── Texte à analyser ──
Pour ce faire, ils ont recours à une vigne particulière, appelée «microvigne». Seuls trois centres dans le monde possèdent cette vigne: en Australie où elle a été découverte en 2002, en France à l’Institut national de recherche agronomique (INRA) de Montpellier et en Suisse à Changins. Il s’agit d’une variété du cépage Pinot Meunier, de petite taille, avec une autre particularité: ses feuilles sont blanches, caractéristique s’expliquant par la présence d’une mutation génétique dans l’ADN de la plante.

 

Pour l'heure une curiosité de laboratoire

Sa découverte s’est faite par hasard, lorsque des chercheurs australiens ont observé des cellules de la vigne. Son ADN avait naturellement muté. Désireux de connaître toutes les conséquences de cette mutation, les scientifiques ont procédé à diverses expériences et croisements, avant de parvenir à la conclusion que la mutation qu’ils avaient sous les yeux était non seulement responsable de la couleur blanche des feuilles, mais aussi qu’elle inhibait certaines hormones de croissance de la plante, l’empêchant de croître normalement. Outre cette petite taille, la microvigne possède un temps de floraison ainsi qu’une répartition des grappes sur le long de son tronc différents de la normale.

Après avoir été une simple curiosité de laboratoire, la microvigne est donc devenue un nouveau modèle pour la communauté scientifique viticole. Elle présente plusieurs avantages. Son cycle, de la mise en terre d’une graine jusqu’à ce que la plante produise une nouvelle graine, dure seulement un an, contre trois à cinq ans normalement. Et elle n’a besoin que de six mois pour produire une fleur à partir d’un pépin, un processus qui s’étale habituellement sur plusieurs années. En revanche, la rapidité de croissance de la fleur au fruit est inchangée: au moment de la floraison, il faut compter 100 jours avant les vendanges.
───
── Jeu de données ──
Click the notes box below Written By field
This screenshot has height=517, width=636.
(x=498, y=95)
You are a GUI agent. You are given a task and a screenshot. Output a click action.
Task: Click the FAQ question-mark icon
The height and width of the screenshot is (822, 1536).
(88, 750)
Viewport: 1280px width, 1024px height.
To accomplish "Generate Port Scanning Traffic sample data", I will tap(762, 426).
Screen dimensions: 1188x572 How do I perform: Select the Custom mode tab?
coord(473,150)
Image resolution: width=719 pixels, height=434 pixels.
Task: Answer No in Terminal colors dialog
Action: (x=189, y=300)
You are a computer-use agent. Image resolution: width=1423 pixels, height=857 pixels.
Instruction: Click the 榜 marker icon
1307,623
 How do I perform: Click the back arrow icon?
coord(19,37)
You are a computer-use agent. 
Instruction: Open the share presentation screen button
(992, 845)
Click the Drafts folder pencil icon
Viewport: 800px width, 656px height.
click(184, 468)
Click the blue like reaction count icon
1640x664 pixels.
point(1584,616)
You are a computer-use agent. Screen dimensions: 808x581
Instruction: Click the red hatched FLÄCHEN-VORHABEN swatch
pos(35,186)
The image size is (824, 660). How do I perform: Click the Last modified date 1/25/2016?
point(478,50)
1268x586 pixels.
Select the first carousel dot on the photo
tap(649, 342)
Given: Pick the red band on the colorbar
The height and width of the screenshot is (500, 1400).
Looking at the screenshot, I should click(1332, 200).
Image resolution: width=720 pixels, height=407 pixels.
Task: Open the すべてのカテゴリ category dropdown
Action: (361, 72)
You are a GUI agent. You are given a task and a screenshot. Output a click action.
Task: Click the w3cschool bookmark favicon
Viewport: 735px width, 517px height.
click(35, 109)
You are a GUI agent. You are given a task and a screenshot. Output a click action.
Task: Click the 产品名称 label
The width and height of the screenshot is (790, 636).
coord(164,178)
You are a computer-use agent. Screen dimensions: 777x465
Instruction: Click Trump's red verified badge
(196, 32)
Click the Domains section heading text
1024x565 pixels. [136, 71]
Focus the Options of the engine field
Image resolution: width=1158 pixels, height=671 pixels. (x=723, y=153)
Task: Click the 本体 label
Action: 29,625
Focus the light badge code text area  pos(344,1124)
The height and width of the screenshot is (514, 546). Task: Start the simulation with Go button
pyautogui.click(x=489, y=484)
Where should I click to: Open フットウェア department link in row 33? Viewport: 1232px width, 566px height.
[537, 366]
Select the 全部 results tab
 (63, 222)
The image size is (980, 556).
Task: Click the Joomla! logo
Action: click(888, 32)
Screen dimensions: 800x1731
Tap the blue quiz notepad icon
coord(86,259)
───
Consigne
Réécrivez le passage du texte sur la microvigne qui va de « Pour l'heure une » jusqu'à « de la normale. », en substituant « chance » à « hasard ».

Réponse
Pour l'heure une curiosité de laboratoire

Sa découverte s’est faite par chance, lorsque des chercheurs australiens ont observé des cellules de la vigne. Son ADN avait naturellement muté. Désireux de connaître toutes les conséquences de cette mutation, les scientifiques ont procédé à diverses expériences et croisements, avant de parvenir à la conclusion que la mutation qu’ils avaient sous les yeux était non seulement responsable de la couleur blanche des feuilles, mais aussi qu’elle inhibait certaines hormones de croissance de la plante, l’empêchant de croître normalement. Outre cette petite taille, la microvigne possède un temps de floraison ainsi qu’une répartition des grappes sur le long de son tronc différents de la normale.